OBJECTIVE:
Copy every one of the rows below verbatim, leaving each line unchanged.

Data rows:
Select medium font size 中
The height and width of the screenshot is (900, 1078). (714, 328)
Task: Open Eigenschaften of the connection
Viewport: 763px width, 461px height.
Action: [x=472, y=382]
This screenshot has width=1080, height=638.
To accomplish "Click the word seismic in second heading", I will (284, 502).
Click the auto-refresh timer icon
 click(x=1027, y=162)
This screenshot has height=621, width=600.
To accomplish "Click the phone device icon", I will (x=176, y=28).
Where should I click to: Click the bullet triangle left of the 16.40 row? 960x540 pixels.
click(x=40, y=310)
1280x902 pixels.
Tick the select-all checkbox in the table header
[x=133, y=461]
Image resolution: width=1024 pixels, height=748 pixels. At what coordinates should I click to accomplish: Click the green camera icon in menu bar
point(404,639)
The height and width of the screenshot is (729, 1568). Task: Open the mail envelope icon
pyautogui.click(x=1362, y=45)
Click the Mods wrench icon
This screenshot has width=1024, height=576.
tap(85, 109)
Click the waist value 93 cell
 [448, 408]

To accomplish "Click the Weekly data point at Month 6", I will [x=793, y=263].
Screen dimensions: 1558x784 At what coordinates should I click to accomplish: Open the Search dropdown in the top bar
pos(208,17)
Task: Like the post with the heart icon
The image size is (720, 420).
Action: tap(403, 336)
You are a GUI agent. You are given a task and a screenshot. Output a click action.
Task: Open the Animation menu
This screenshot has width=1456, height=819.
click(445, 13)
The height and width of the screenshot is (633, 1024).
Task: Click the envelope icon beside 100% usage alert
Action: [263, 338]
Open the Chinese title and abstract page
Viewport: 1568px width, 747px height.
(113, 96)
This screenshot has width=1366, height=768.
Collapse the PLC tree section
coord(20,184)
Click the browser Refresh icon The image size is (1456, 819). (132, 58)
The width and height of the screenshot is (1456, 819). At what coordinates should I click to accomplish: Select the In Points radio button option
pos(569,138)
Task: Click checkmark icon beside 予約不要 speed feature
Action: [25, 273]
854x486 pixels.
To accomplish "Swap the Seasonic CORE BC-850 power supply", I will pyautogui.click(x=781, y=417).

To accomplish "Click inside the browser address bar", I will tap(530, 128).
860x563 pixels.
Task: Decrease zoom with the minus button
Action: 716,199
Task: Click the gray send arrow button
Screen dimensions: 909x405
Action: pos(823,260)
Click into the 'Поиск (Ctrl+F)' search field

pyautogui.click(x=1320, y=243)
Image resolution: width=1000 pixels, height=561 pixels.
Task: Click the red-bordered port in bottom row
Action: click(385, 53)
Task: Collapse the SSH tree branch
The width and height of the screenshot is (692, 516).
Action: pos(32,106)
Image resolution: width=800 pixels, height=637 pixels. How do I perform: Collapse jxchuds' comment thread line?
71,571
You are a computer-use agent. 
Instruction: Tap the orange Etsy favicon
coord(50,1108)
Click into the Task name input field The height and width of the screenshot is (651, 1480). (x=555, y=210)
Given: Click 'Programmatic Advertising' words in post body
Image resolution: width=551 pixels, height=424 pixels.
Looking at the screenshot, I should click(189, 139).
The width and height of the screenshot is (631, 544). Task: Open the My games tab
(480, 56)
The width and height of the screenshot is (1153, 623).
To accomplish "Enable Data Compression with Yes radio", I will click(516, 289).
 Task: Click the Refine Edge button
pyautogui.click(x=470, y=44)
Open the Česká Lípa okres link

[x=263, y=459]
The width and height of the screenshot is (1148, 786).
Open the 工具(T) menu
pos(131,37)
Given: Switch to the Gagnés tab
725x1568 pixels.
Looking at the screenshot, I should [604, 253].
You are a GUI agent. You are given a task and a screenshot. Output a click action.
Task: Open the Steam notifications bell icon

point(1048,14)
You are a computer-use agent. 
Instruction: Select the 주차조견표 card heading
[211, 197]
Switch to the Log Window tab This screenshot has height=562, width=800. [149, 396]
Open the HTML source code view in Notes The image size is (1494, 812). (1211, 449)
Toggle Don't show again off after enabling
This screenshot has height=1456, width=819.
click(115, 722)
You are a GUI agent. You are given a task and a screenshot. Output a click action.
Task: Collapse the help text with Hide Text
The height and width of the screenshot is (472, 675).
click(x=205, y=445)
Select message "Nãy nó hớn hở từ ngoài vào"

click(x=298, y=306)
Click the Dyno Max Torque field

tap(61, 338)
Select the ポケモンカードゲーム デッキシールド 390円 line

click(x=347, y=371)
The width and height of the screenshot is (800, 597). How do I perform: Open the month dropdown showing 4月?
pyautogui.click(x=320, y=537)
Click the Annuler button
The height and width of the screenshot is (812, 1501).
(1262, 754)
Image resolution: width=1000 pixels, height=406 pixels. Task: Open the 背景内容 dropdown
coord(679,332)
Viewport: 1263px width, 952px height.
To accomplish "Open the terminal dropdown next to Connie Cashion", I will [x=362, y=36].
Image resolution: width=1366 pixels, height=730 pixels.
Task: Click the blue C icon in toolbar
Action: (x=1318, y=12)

FULL RESPONSE:
Select medium font size 中
The height and width of the screenshot is (900, 1078). (714, 328)
Task: Open Eigenschaften of the connection
Viewport: 763px width, 461px height.
Action: [x=472, y=382]
This screenshot has width=1080, height=638.
To accomplish "Click the word seismic in second heading", I will (284, 502).
Click the auto-refresh timer icon
 click(x=1027, y=162)
This screenshot has height=621, width=600.
To accomplish "Click the phone device icon", I will (x=176, y=28).
Where should I click to: Click the bullet triangle left of the 16.40 row? 960x540 pixels.
click(x=40, y=310)
1280x902 pixels.
Tick the select-all checkbox in the table header
[x=133, y=461]
Image resolution: width=1024 pixels, height=748 pixels. At what coordinates should I click to accomplish: Click the green camera icon in menu bar
point(404,639)
The height and width of the screenshot is (729, 1568). Task: Open the mail envelope icon
pyautogui.click(x=1362, y=45)
Click the Mods wrench icon
This screenshot has width=1024, height=576.
tap(85, 109)
Click the waist value 93 cell
 [448, 408]

To accomplish "Click the Weekly data point at Month 6", I will [x=793, y=263].
Screen dimensions: 1558x784 At what coordinates should I click to accomplish: Open the Search dropdown in the top bar
pos(208,17)
Task: Like the post with the heart icon
The image size is (720, 420).
Action: tap(403, 336)
You are a GUI agent. You are given a task and a screenshot. Output a click action.
Task: Open the Animation menu
This screenshot has width=1456, height=819.
click(445, 13)
The height and width of the screenshot is (633, 1024).
Task: Click the envelope icon beside 100% usage alert
Action: [263, 338]
Open the Chinese title and abstract page
Viewport: 1568px width, 747px height.
(113, 96)
This screenshot has width=1366, height=768.
Collapse the PLC tree section
coord(20,184)
Click the browser Refresh icon The image size is (1456, 819). (132, 58)
The width and height of the screenshot is (1456, 819). At what coordinates should I click to accomplish: Select the In Points radio button option
pos(569,138)
Task: Click checkmark icon beside 予約不要 speed feature
Action: [25, 273]
854x486 pixels.
To accomplish "Swap the Seasonic CORE BC-850 power supply", I will pyautogui.click(x=781, y=417).

To accomplish "Click inside the browser address bar", I will tap(530, 128).
860x563 pixels.
Task: Decrease zoom with the minus button
Action: 716,199
Task: Click the gray send arrow button
Screen dimensions: 909x405
Action: pos(823,260)
Click into the 'Поиск (Ctrl+F)' search field

pyautogui.click(x=1320, y=243)
Image resolution: width=1000 pixels, height=561 pixels.
Task: Click the red-bordered port in bottom row
Action: click(385, 53)
Task: Collapse the SSH tree branch
The width and height of the screenshot is (692, 516).
Action: pos(32,106)
Image resolution: width=800 pixels, height=637 pixels. How do I perform: Collapse jxchuds' comment thread line?
71,571
You are a computer-use agent. 
Instruction: Tap the orange Etsy favicon
coord(50,1108)
Click into the Task name input field The height and width of the screenshot is (651, 1480). (x=555, y=210)
Given: Click 'Programmatic Advertising' words in post body
Image resolution: width=551 pixels, height=424 pixels.
Looking at the screenshot, I should click(189, 139).
The width and height of the screenshot is (631, 544). Task: Open the My games tab
(480, 56)
The width and height of the screenshot is (1153, 623).
To accomplish "Enable Data Compression with Yes radio", I will click(516, 289).
 Task: Click the Refine Edge button
pyautogui.click(x=470, y=44)
Open the Česká Lípa okres link

[x=263, y=459]
The width and height of the screenshot is (1148, 786).
Open the 工具(T) menu
pos(131,37)
Given: Switch to the Gagnés tab
725x1568 pixels.
Looking at the screenshot, I should [604, 253].
You are a GUI agent. You are given a task and a screenshot. Output a click action.
Task: Open the Steam notifications bell icon

point(1048,14)
You are a computer-use agent. 
Instruction: Select the 주차조견표 card heading
[211, 197]
Switch to the Log Window tab This screenshot has height=562, width=800. [149, 396]
Open the HTML source code view in Notes The image size is (1494, 812). (1211, 449)
Toggle Don't show again off after enabling
This screenshot has height=1456, width=819.
click(115, 722)
You are a GUI agent. You are given a task and a screenshot. Output a click action.
Task: Collapse the help text with Hide Text
The height and width of the screenshot is (472, 675).
click(x=205, y=445)
Select message "Nãy nó hớn hở từ ngoài vào"

click(x=298, y=306)
Click the Dyno Max Torque field

tap(61, 338)
Select the ポケモンカードゲーム デッキシールド 390円 line

click(x=347, y=371)
The width and height of the screenshot is (800, 597). How do I perform: Open the month dropdown showing 4月?
pyautogui.click(x=320, y=537)
Click the Annuler button
The height and width of the screenshot is (812, 1501).
(1262, 754)
Image resolution: width=1000 pixels, height=406 pixels. Task: Open the 背景内容 dropdown
coord(679,332)
Viewport: 1263px width, 952px height.
To accomplish "Open the terminal dropdown next to Connie Cashion", I will [x=362, y=36].
Image resolution: width=1366 pixels, height=730 pixels.
Task: Click the blue C icon in toolbar
Action: (x=1318, y=12)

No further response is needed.